Image: Stasis Module
Spaceworks Engineering via NASA
Image: Stasis Habitat
An artist's conception shows a Stasis Habitat where astronauts could be held in suspended animation, as part of a spaceship complex that also includes an Earth Return Vehicle and a Mars Excursion Vehicle.Spaceworks Engineering via NASA

NASA has granted funding to a dozen imaginative tech concepts, in the hopes that one or more of them will lead to big breakthroughs in space science and exploration.

The 12 ideas, which were selected under Phase 1 of the NASA Innovative Advanced Concepts program, or NIAC, are ambitious and varied. One aims to build biomaterials such as human tissue with a 3D printer. Another proposes to induce deep-sleep torpor states in astronauts making the long journey to Mars.

"These new Phase 1 selections include potential breakthroughs for Earth and space science, diverse operations and the potential for new paths that expand human civilization and commerce into space," NIAC program executive Jay Falker said in a statement. [Future Visions of Human Spaceflight]

Phase 1 awards are worth about $100,000. The selected mission teams will use the money to conduct nine-month initial analysis studies, after which they can apply for Phase 2 funding of approximately $500,000 for two more years of concept development.
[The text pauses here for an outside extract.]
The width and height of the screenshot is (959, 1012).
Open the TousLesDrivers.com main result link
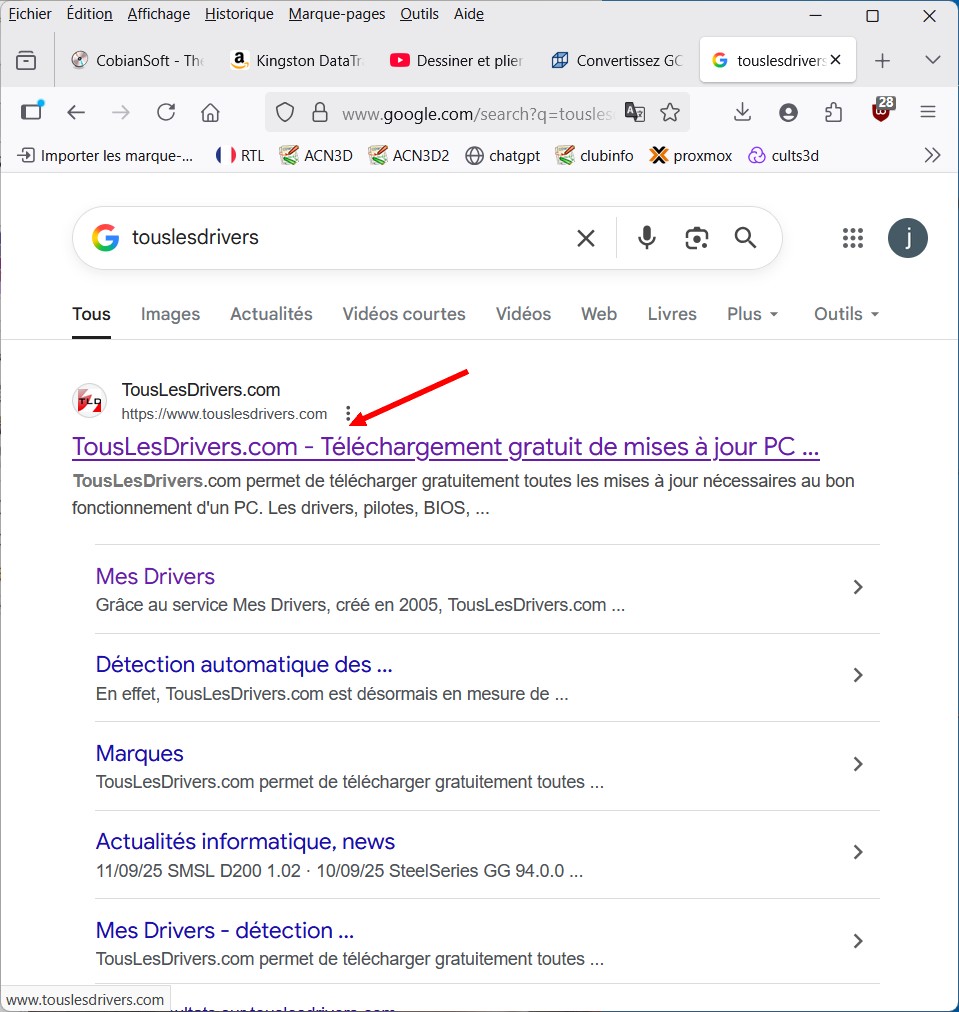click(445, 446)
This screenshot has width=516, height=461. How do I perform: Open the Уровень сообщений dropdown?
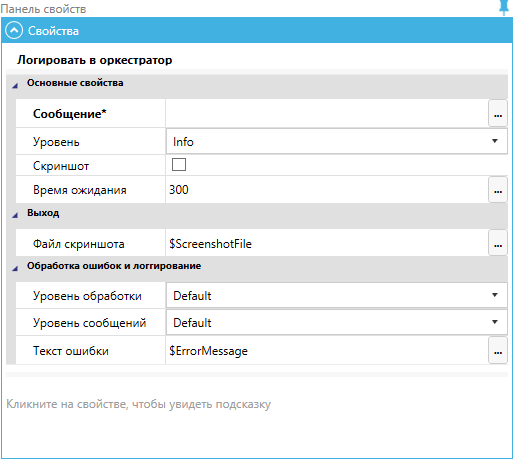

The 12 selected concepts and their principal investigators are:

  • Pulsed Fission-Fusion (PuFF) Propulsion System (Rob Adams, NASA Marshall Space Flight Center)
  • Torpor-Inducing Transfer Habitat For Human Stasis To Mars (John Bradford, Spaceworks Engineering, Inc.)
  • Two-Dimensional Planetary Surface Landers (Hamid Hemmati, NASA Jet Propulsion Laboratory)
  • Dual-mode Propulsion System Enabling CubeSat Exploration of the Solar System (Nathan Jerred, Universities Space Research Association)
  • Growth Adapted Tensegrity Structures: A New Calculus for the Space Economy (Anthony Longman)
  • Eternal Flight as the Solution for 'X' (Mark Moore, NASA Langley Research Center)
  • Deep Mapping of Small Solar System Bodies with Galactic Cosmic Ray Secondary Particle Showers (Thomas Prettyman, Planetary Science Institute)
  • Biomaterials Out of Thin Air: In Situ, On-Demand Printing of Advanced Biocomposites (Lynn Rothschild, NASA Ames Research Center)
  • Plasmonic Force Propulsion Revolutionizes Nano/PicoSatellite Capability (Joshua Rovey, University of Missouri, Rolla)
  • Transformers for Extreme Environments (Adrian Stoica, Jet Propulsion Laboratory)
  • 10-Meter Sub-Orbital Large Balloon Reflector (Christopher Walker, University of Arizona)
  • Low-Mass Planar Photonic Imaging Sensor (Ben Yoo, University of California, Davis)

The NIAC program has been operating in its present form since 2011. The original NIAC, called the NASA Institute for Advanced Concepts, ran from 1998 through 2007. (In 2008, Congress ordered the U.S. National Research Council to investigate NIAC's effectiveness and importance. The reviews were favorable, leading to the program's resurrection several years later.)